Dominant Masters athlete Lisa Nondorf climbs over the start wall ready for another race.

Cost of a Goal:  Whether your poor traction actually causes an injury or just requires you to expend more energy, the end result might be the same: you miss your goal.  At the high end of the performance scale this may translate directly into a quantifiable amount through the loss of prize money or physical prizes.  At a minimum it means lots of training, effort and emotional energy results in missing your placement goal, time goal or ability to make it to the finish line.  Our goals are exponentially more important than the cost of entry for an event.  Just ask any participant about their most recent event and they will tell you things like their placement, finishing time and how they placed.  Rarely do they talk in terms of race entry costs or amount they spent on equipment leading up to the race.

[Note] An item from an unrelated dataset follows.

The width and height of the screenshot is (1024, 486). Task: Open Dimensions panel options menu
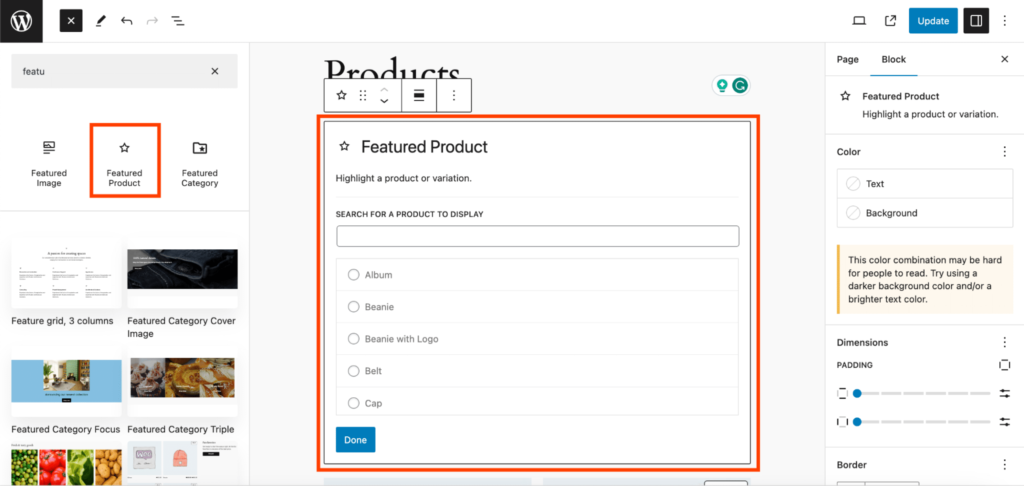[x=1004, y=342]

VJ MAXx shoes providing the author with great traction on his way to another podium.

You can roll the dice and use your worn out old trail shoes for an OCR or trail race, but what are you unknowingly sacrificing?  Finding a pair of shoes that fits well and has great performance will help translate all your hard work, training and effort from true potential to actual performance on race day.  The athletes I race with are a huge fan of VJ Shoes USA (XTRM review, MAXx review and iROCK3 review).

You’ve already spent money on travel, race entry, hotel and gym memberships to get to your current state, why try to save pennies on something that can have tangible effect on results?  Add in the emotional and mental energy along with all the time spent preparing, it makes the cost of having the best traction available a mandatory expense.

2019 North American OCR Championships gold medalist in her age group on her way to her 3rd podium finish of 2020 at Conquer The Gauntlet races.

*The week I wrote this article I went to do some obstacle specific training.  Rather than wear my VJ XTRMs with the better traction I wore a different pair of shoes so I could save my VJs for race days.  Fast forward a couple of hours and I slipped on an obstacle and busted my leg pretty hard (see picture below).  This just reinforced the lessons talked about in this article…now I just need to figure out a way to remember my own advice.